This code handles extracting text from different document types, generating embeddings for each text chunk, and associating them with unique IDs.

With FastText set up and embeddings generated, you’re now ready to store these vectors in OpenSearch and start performing similarity searches.

Performing similarity searches

To conduct similarity searches, we utilize the k-Nearest Neighbors (kNN) plugin within OpenSearch. This plugin allows us to efficiently search for the most similar embeddings stored in the system. Essentially, you’re querying OpenSearch to find the closest matches to a word or phrase based on your embeddings.

For example, if you’ve embedded product descriptions, using kNN search helps you locate products that are semantically similar to a given input. This capability can significantly enhance your application’s recommendation engine, categorization, or clustering.

This setup with Cassandra and OpenSearch is a powerful combination, but it’s important to remember that it requires managing two systems. As Cassandra evolves, the introduction of built-in vector support in Cassandra 5 simplifies this architecture. But for now, let’s focus on leveraging both systems to get the most out of similarity searches.

Example: Inserting metadata in Cassandra and embeddings in OpenSearch

In this example, we use Cassandra 4 to store metadata related to files and paragraphs, while OpenSearch handles the actual word embeddings. By storing the paragraph and file IDs in both systems, we can link the metadata in Cassandra with the embeddings in OpenSearch.

We first need to store metadata such as the file name, paragraph UUID, and other relevant details in Cassandra.
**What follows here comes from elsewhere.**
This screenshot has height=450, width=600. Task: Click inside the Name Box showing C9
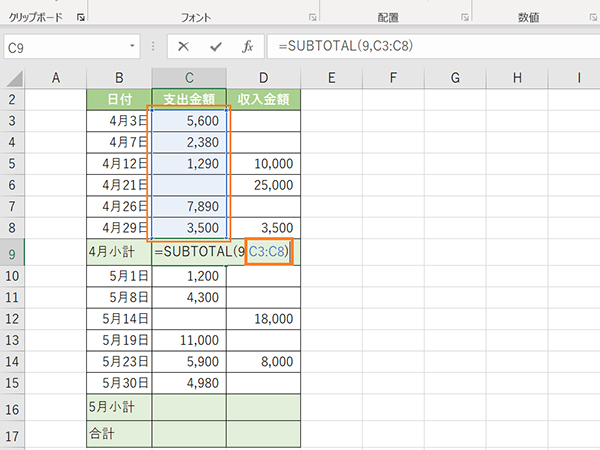[60, 47]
This metadata will be crucial for linking the data between Cassandra, OpenSearch and the file itself in filesystem.

The following code demonstrates how to insert this metadata into Cassandra and embeddings in OpenSearch, make sure to run the previous script, so the “paragraphs_with_embeddings” variable will be populated:

from tqdm import tqdm 

# Function to insert data into both Cassandra and OpenSearch 
def insert_paragraph_data(session, os_client, paragraph, keyspace_name, index_name): 
    # Insert into Cassandra 
    cassandra_result = insert_with_retry( 
        session=session, 
        id=paragraph['uuid'], 
        paragraph_uuid=paragraph['paragraph_uuid'], 
        text=paragraph['text'], 
        filename=paragraph['filename'], 
        keyspace_name=keyspace_name, 
        max_retries=3, 
        retry_delay_seconds=1 
    ) 

    if not cassandra_result: 
        return False  # Stop further processing if Cassandra insertion fails 

    # Insert into OpenSearch 
    opensearch_result = insert_embedding_to_opensearch( 
        os_client=os_client, 
        index_name=index_name, 
        file_uuid=paragraph['uuid'], 
        paragraph_uuid=paragraph['paragraph_uuid'], 
        embedding=paragraph['embedding'] 
    ) 

    if opensearch_result is not None: 
        return False  # Return False if OpenSearch insertion fails 

    return True  # Return True on success for both 

# Process each paragraph with a progress bar 
print("Starting batch insertion of paragraphs.") 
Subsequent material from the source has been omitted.